- Reading passage
────────────────
Among Medicare beneficiaries, she said the most common complaint she hears from members is that drug prices are too high. Brooks-LaSure hoped Congress would give CMS tools for lowering drug prices. The Build Back Better plan includes a provision to allow CMS to negotiate drug prices directly with manufacturers, although the legislation stalled after Sen. Joe Manchin (D-W.Va) said he could not support it over affordability concerns.

“If we don’t do something about our drug prices, that will end up limiting the levers we have available for lowering costs,” Brooks-LaSure said.

When it comes to innovation, she was encouraged to see California recently introduce a nearly $6 billion program to help the state’s most vulnerable Medicaid patients pay for housing, groceries, mold removal and more. The initiative represented a prime example of a large organization leveraging its purchasing power to align multiple payers toward addressing the social determinants of health, Brooks-LaSure added. As CMS deepens its focus on eliminating healthcare disparities, she said the agency will remain mindful that it rewards those organizations that take on risk for patients with multiple acuity levels–and not just those that only insure healthy patients.

CMS officials have hinted that they believed certain value-based models need to be updated to include paying for equity measures.
────────────────
- Source data
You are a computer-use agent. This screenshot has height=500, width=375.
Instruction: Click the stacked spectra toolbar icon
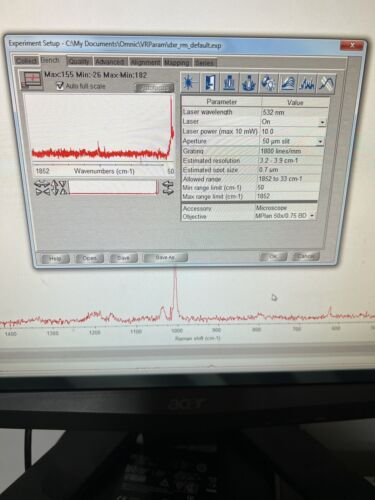(288, 83)
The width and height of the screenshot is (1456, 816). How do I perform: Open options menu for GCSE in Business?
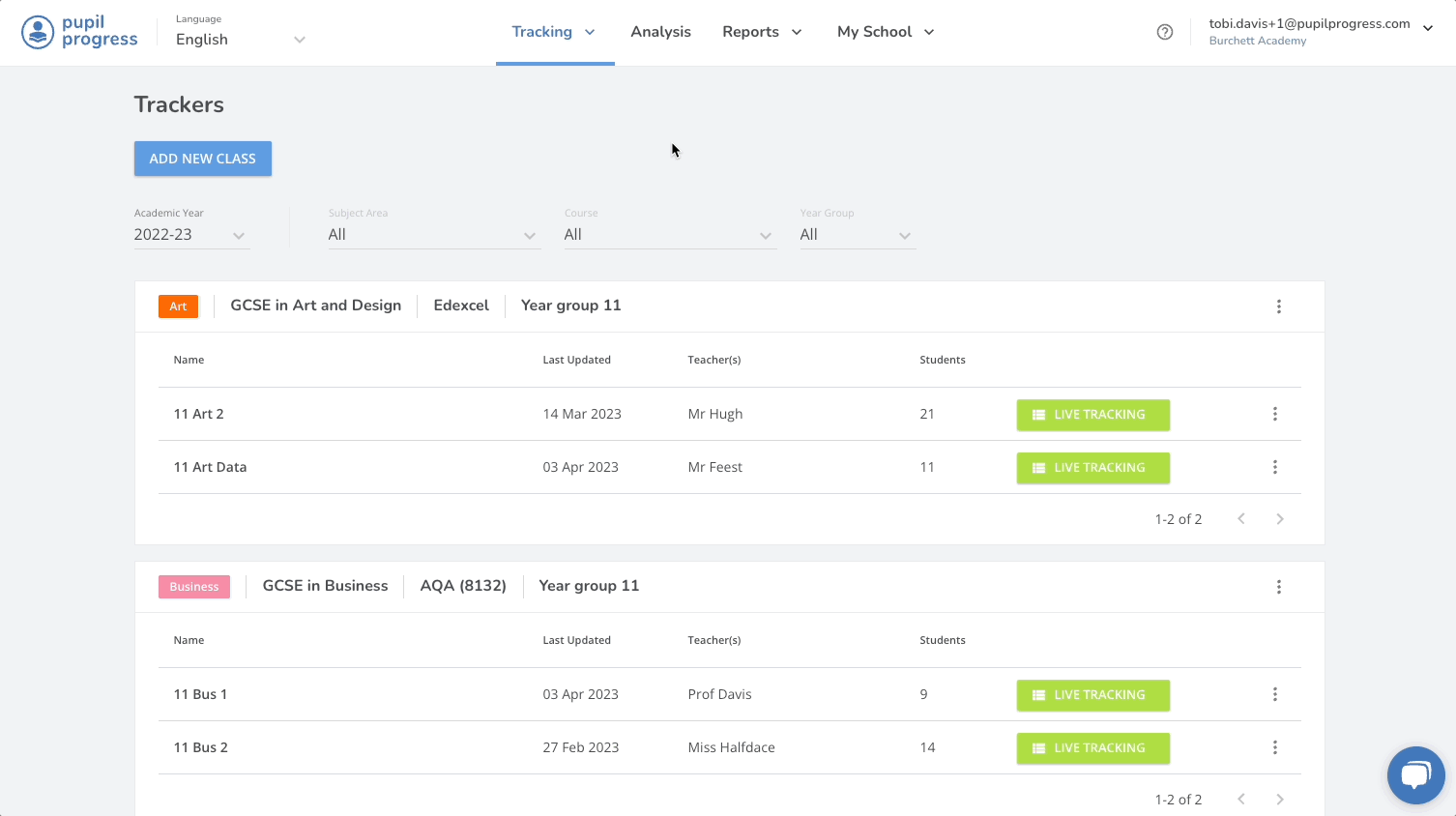[1278, 587]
────────────────
- Required actions
- a) List the things the passage on CMS and drug prices says California's new program will help the state's most vulnerable Medicaid patients pay for.
- b) Pick up the passage on CMS and drug prices after its last sentence and continue it.
The records are separate material with no connection to the passage.

- Expected outputs
- a) housing, groceries, mold removal

- b)
“The innovation center has tried to put a focus on those providers that disproportionately serve the underserved, the safety net providers,” Brooks-LaSure said. “As we are moving into these innovative ways of operating, we will ensure that we’re not leaving behind those who actually help the ones with comorbidities who need access to care.”

In the employer-sponsored space, companies are increasingly banding together to negotiate healthcare costs for workers, said Dr. Mark McClelland, director of Duke-Margolis Center for Health Policy at Duke University. When it comes to lowering drug prices, he pointed to the success companies have had working directly with drug manufacturers in captiated relationships. The partnerships helped decrease the cost of Hepatitis C treatment, McClelland said.

Ultimately, drugmakers must be held accountable for ensuring their products are affordable and a key way to do that is to have them take on patient risk, he said.

“We need to find ways to get drug manufacturers more invested in these models,” he said.

Kaiser Permanente’s ability to purchase at scale has helped cut drug costs, but the main way it has decreased these prices is by giving physicians immediate insight into an individual’s drug coverage and medication costs through their electronic health record system, said Dr. Andrew Birdman, the integrated system’s chief medical officer.

The California-based not-for-profit plans to build out its technology to better capture patient social data that helps address health inequities, Birdman said. It will then share the information back with its employer customers, in a move to address social inequities among individuals who receive employer-sponsored health insurance, he said.

“We’re building infrastructure ourselves, not just clinical encounters, but building a network of community-based organizations,” Birdman said. “As our providers learn about challenges our members have around some of these social factors, employers can take action steps to deal with it.”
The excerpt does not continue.